*Records supplied:*

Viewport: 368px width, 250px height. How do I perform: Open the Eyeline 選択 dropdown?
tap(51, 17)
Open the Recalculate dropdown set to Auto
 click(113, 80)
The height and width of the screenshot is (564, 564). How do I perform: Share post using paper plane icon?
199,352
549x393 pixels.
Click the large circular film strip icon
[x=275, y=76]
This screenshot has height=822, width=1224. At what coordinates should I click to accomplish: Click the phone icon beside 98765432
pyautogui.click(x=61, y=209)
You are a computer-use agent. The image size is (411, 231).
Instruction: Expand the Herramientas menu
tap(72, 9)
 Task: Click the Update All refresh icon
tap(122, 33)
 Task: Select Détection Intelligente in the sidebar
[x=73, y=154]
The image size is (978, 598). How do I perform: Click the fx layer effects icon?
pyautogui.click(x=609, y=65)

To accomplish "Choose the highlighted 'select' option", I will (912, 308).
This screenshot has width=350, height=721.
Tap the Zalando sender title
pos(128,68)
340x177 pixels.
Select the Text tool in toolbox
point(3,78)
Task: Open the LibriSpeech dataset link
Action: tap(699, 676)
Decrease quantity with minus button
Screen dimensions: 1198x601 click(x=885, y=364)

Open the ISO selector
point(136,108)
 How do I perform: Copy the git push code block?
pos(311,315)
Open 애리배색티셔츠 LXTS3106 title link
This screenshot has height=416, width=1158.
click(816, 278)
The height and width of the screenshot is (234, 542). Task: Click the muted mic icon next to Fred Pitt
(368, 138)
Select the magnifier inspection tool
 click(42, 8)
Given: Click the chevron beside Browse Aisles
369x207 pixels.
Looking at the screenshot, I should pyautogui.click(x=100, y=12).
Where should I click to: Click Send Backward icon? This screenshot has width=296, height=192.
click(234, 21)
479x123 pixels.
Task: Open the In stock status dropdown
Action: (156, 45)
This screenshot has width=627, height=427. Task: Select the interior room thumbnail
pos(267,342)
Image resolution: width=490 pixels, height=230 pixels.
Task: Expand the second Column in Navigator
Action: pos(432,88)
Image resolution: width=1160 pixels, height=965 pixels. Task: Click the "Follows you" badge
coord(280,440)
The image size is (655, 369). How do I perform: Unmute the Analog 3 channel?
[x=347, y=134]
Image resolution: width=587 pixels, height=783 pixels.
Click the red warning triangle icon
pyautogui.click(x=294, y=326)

*Description of the task:*
Each record shown above must be reproduced exactly.

*Task output:*
Viewport: 368px width, 250px height. How do I perform: Open the Eyeline 選択 dropdown?
tap(51, 17)
Open the Recalculate dropdown set to Auto
 click(113, 80)
The height and width of the screenshot is (564, 564). How do I perform: Share post using paper plane icon?
199,352
549x393 pixels.
Click the large circular film strip icon
[x=275, y=76]
This screenshot has height=822, width=1224. At what coordinates should I click to accomplish: Click the phone icon beside 98765432
pyautogui.click(x=61, y=209)
You are a computer-use agent. The image size is (411, 231).
Instruction: Expand the Herramientas menu
tap(72, 9)
 Task: Click the Update All refresh icon
tap(122, 33)
 Task: Select Détection Intelligente in the sidebar
[x=73, y=154]
The image size is (978, 598). How do I perform: Click the fx layer effects icon?
pyautogui.click(x=609, y=65)

To accomplish "Choose the highlighted 'select' option", I will (912, 308).
This screenshot has width=350, height=721.
Tap the Zalando sender title
pos(128,68)
340x177 pixels.
Select the Text tool in toolbox
point(3,78)
Task: Open the LibriSpeech dataset link
Action: tap(699, 676)
Decrease quantity with minus button
Screen dimensions: 1198x601 click(x=885, y=364)

Open the ISO selector
point(136,108)
 How do I perform: Copy the git push code block?
pos(311,315)
Open 애리배색티셔츠 LXTS3106 title link
This screenshot has height=416, width=1158.
click(816, 278)
The height and width of the screenshot is (234, 542). Task: Click the muted mic icon next to Fred Pitt
(368, 138)
Select the magnifier inspection tool
 click(42, 8)
Given: Click the chevron beside Browse Aisles
369x207 pixels.
Looking at the screenshot, I should pyautogui.click(x=100, y=12).
Where should I click to: Click Send Backward icon? This screenshot has width=296, height=192.
click(234, 21)
479x123 pixels.
Task: Open the In stock status dropdown
Action: (156, 45)
This screenshot has width=627, height=427. Task: Select the interior room thumbnail
pos(267,342)
Image resolution: width=490 pixels, height=230 pixels.
Task: Expand the second Column in Navigator
Action: pos(432,88)
Image resolution: width=1160 pixels, height=965 pixels. Task: Click the "Follows you" badge
coord(280,440)
The image size is (655, 369). How do I perform: Unmute the Analog 3 channel?
[x=347, y=134]
Image resolution: width=587 pixels, height=783 pixels.
Click the red warning triangle icon
pyautogui.click(x=294, y=326)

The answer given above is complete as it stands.